A produção de transgênicos no Brasil tem sido elevada, principalmente para as espécies de soja e milho. Estima-se que mais de 90% da soja e 80% do milho produzidos no país sejam transgênicos. A área ocupada com grãos de OGM no país corresponde a cerca de 40 milhões de hectares (em torno de 70% da área total de grãos). As variedades tolerantes a herbicida correspondem a 52,4% do total de OGM semeado. Esses números demonstram o quanto o consumidor está exposto a produtos com resíduos do herbicida glifosato.
Não apenas a soja transgênica e outras espécies de OGM resistentes ao glifosato oferecem riscos. Há experimentos científicos que demonstram que o milho BT, que é resistente a insetos, apresenta sinais claros de toxicidade, tendo provocado em ratos insuficiência renal, alterações nos níveis de creatina, problemas musculares e cardíacos. Outra preocupação relacionada ao consumo de OGM diz respeito à resistência a antibióticos, tendo em vista que no processo de engenharia genética para a produção de transgênicos são utilizados genes marcadores resistentes a antibióticos. Cabe citar ainda que além de danos à saúde, há estudos que demonstram o impacto dos transgênicos no meio ambiente, com casos de contaminação genética, mortandade de insetos benéficos, surgimento de superpragas, entre outros.

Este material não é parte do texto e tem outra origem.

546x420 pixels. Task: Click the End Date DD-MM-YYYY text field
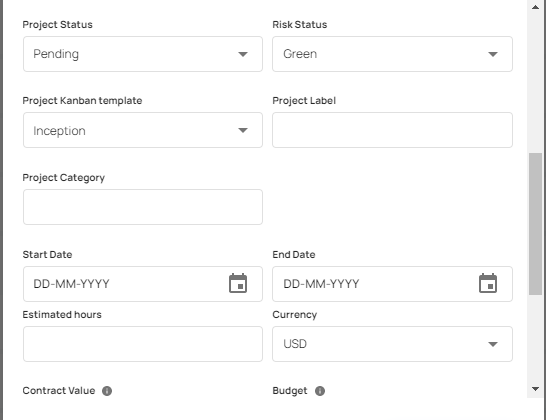point(376,284)
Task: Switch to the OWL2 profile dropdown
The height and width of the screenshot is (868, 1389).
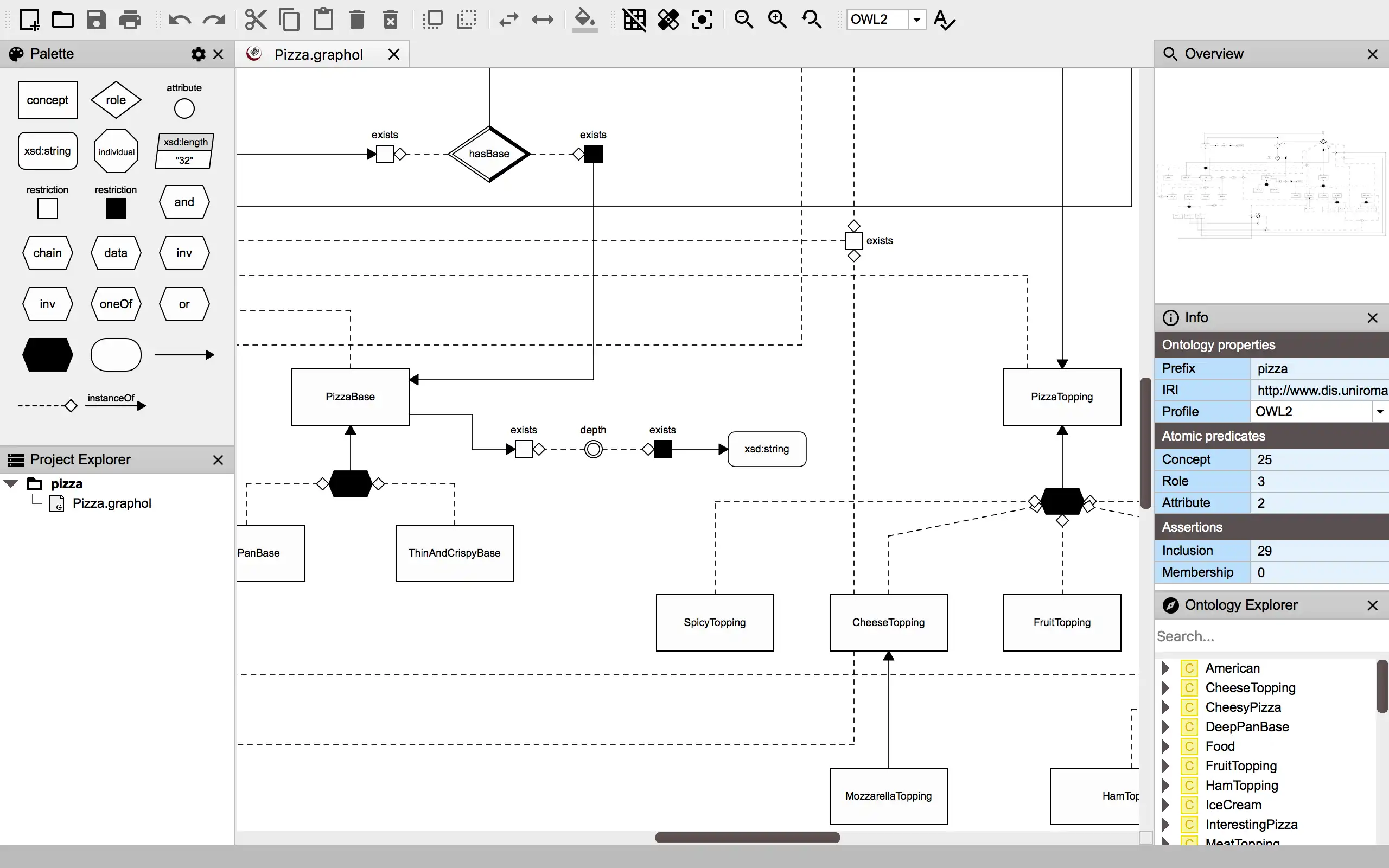Action: tap(1380, 411)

Aqueles que são favoráveis aos transgênicos argumentam que esses produtos, para ser liberados ao consumo, tiveram de passar por uma série de estudos e um processo rigoroso de análise para a sua aprovação comercial. Esse argumento não corresponde à realidade. Exemplo disso foi a recente liberação, pelo Comissão Técnica Nacional de Biossegurança (CTNBio), do eucalipto transgênico da empresa Futuragene, uma subsidiária da Suzano Papel e Celulose. O Brasil terá a primeira produção comercial de árvore transgênica no mundo, sem que estudos mais aprofundados tenham sido feitos (saiba mais).
O que assistimos hoje no Brasil é semelhante ao processo de liberação de transgênicos nos EUA, primeiro país a liberar essa tecnologia. O filme “O mundo segundo a Monsanto” retrata muito bem o processo de lobby que a empresa fez para que os transgênicos fossem liberados comercialmente e demonstra também o esforço de desqualificação que a empresa empreende sobre os cientistas que descobriram danos que os organismos geneticamente modificados podem causar. O forte lobby da Monsanto e de outras empresas de biotecnologia é o mesmo. A diferença é que o Brasil foi pioneiro na regulamentação da rotulagem dos transgênicos e no momento em que, até os EUA passam a discutir a necessidade de uma rotulagem dos OGM, o Brasil passa a desconstruir a sua legislação, retirando do consumidor seu direito à informação. A Câmara aprovou o PL do deputado Heinze. Resta agora ao Senado impedir esse retrocesso.